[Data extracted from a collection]
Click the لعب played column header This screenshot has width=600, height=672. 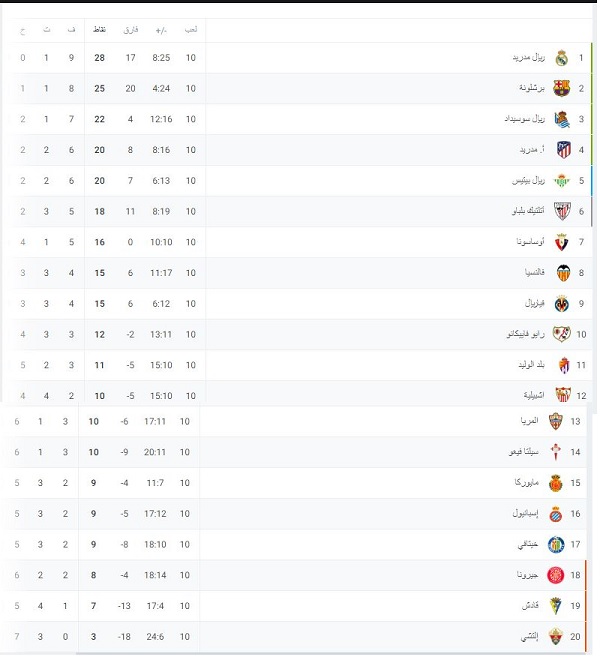tap(190, 30)
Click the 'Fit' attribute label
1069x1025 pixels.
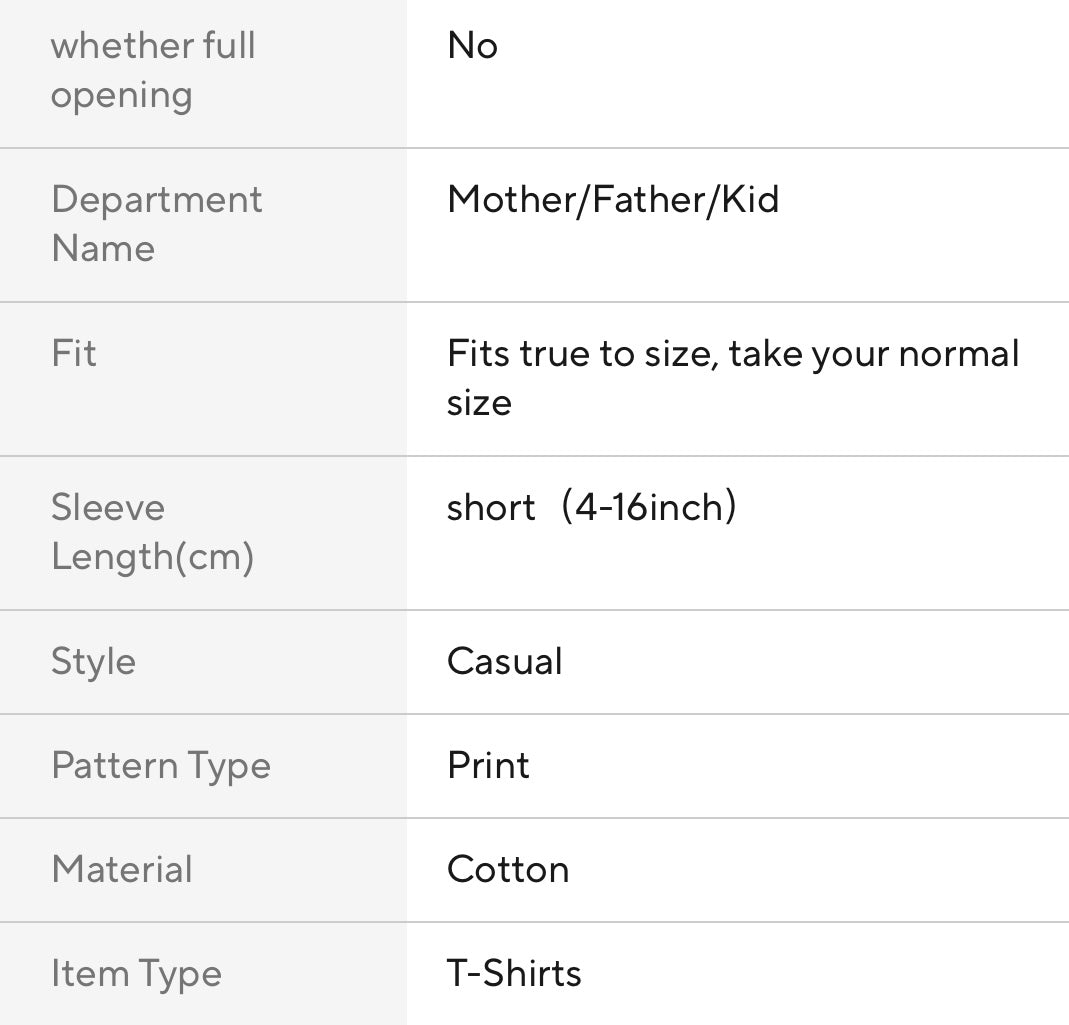click(x=74, y=354)
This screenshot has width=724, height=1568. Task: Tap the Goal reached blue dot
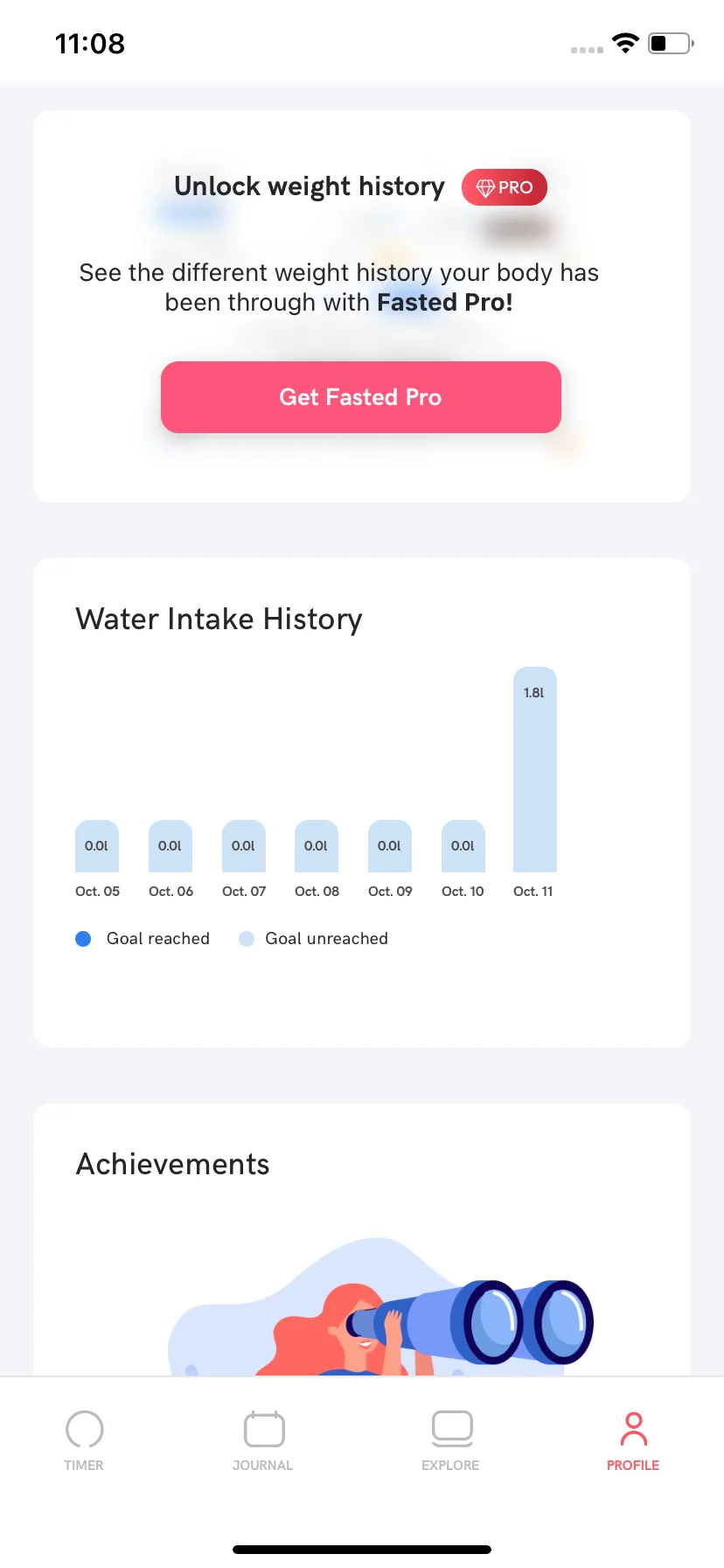tap(84, 939)
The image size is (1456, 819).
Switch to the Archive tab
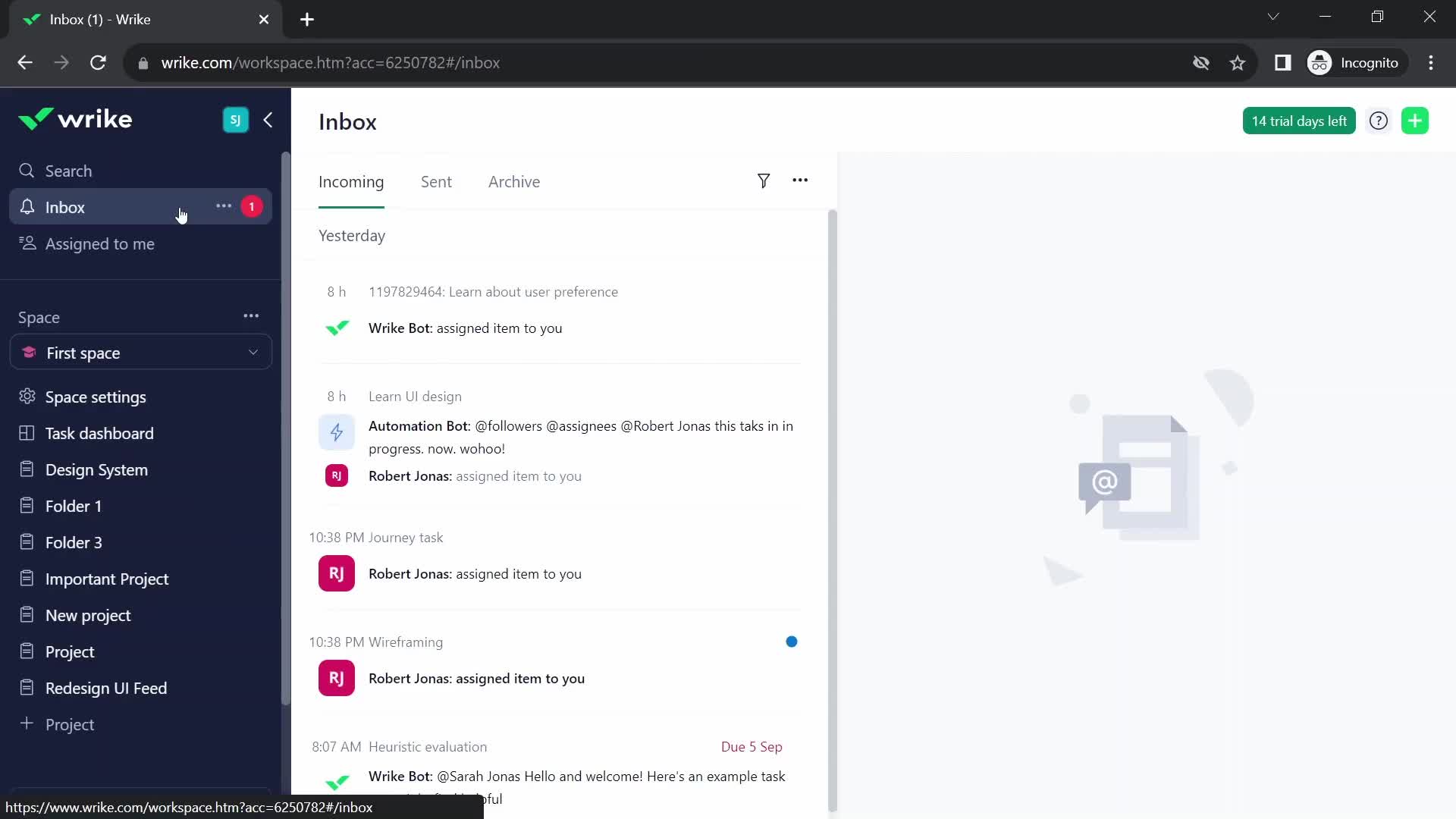coord(514,181)
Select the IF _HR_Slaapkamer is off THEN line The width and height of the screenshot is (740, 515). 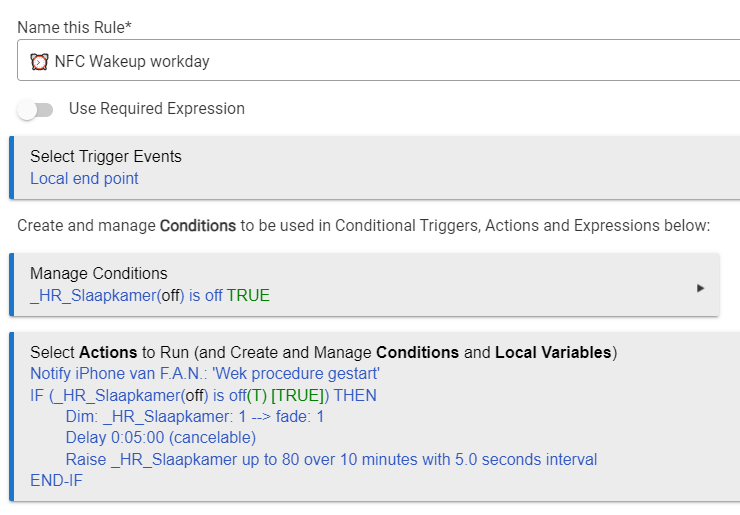(x=203, y=395)

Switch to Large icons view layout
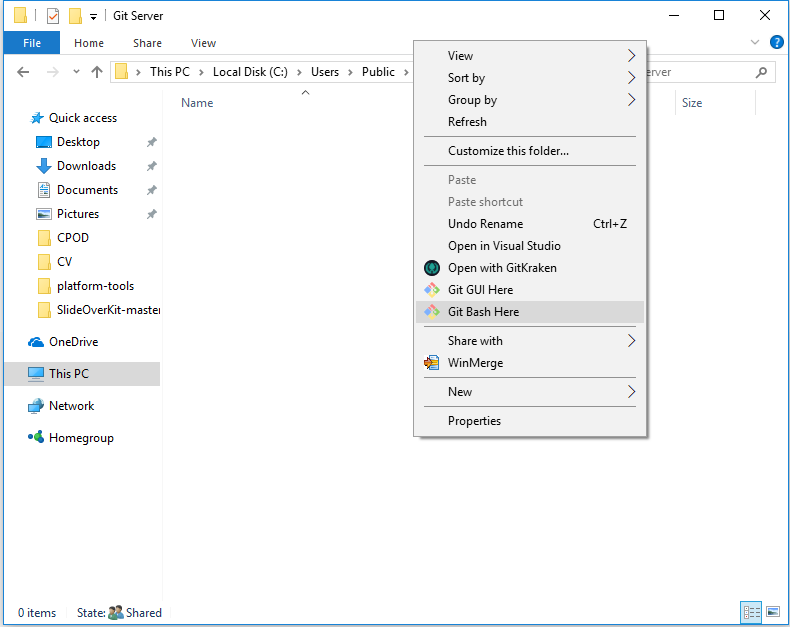coord(771,612)
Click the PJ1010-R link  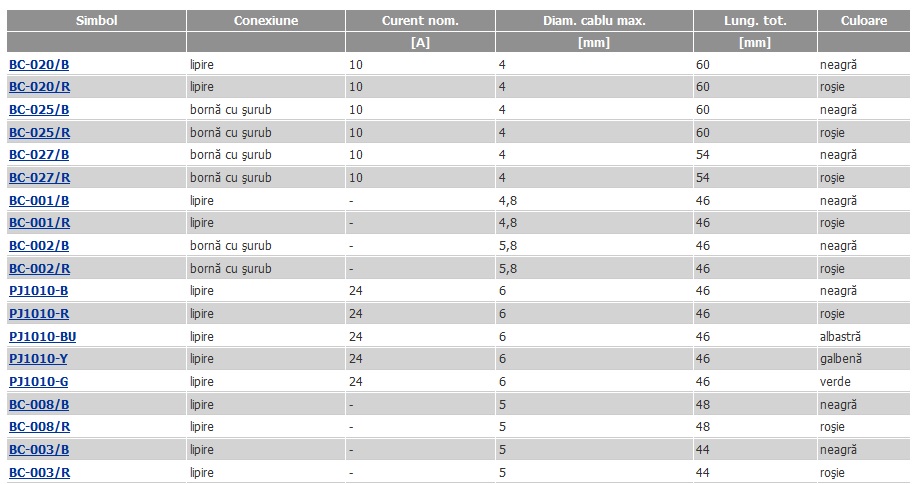[x=39, y=314]
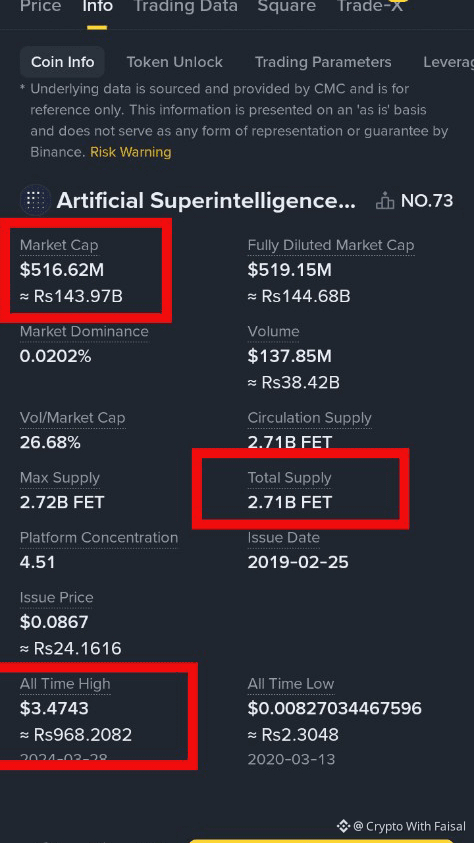Switch to Trading Parameters sub-tab
474x843 pixels.
point(323,62)
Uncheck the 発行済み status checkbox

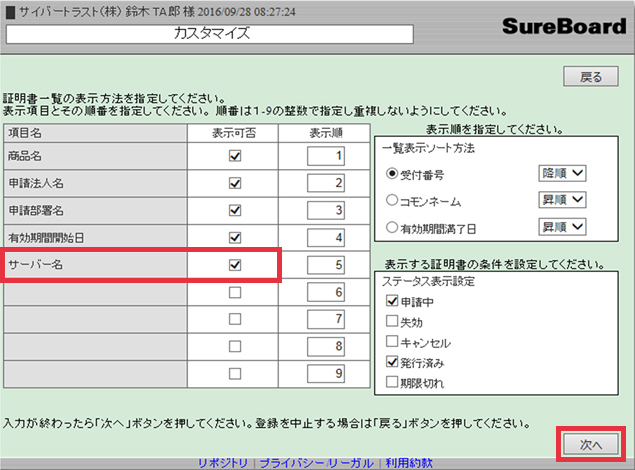point(391,362)
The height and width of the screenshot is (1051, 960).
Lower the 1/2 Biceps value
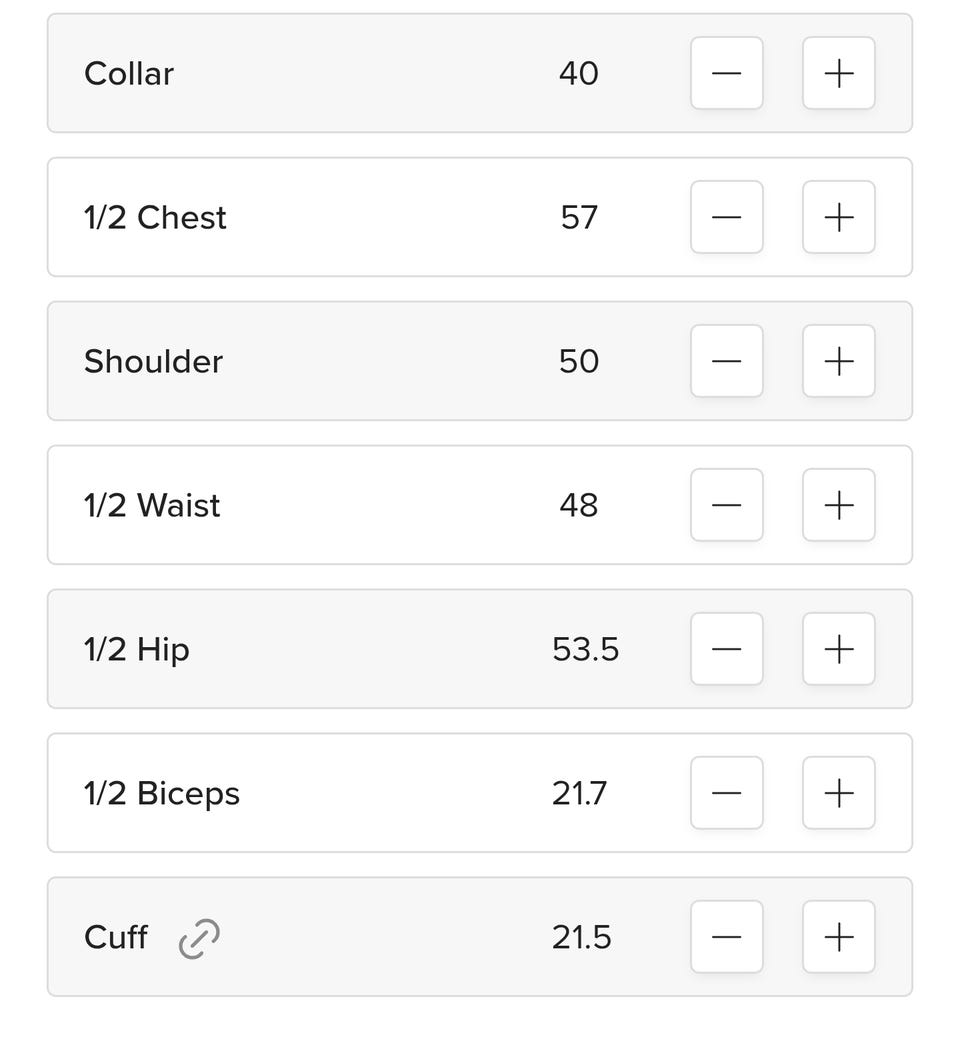(727, 793)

:: EXERCISE ::
Beginning with the line that holds "Uncheck the 発行済み status checkbox" and continuing to the end of the entries above, set down each line exactly, both ends included; include no pictures.

:: FINAL ANSWER ::
Uncheck the 発行済み status checkbox

point(391,362)
The height and width of the screenshot is (1051, 960).
Lower the 1/2 Biceps value
(727, 793)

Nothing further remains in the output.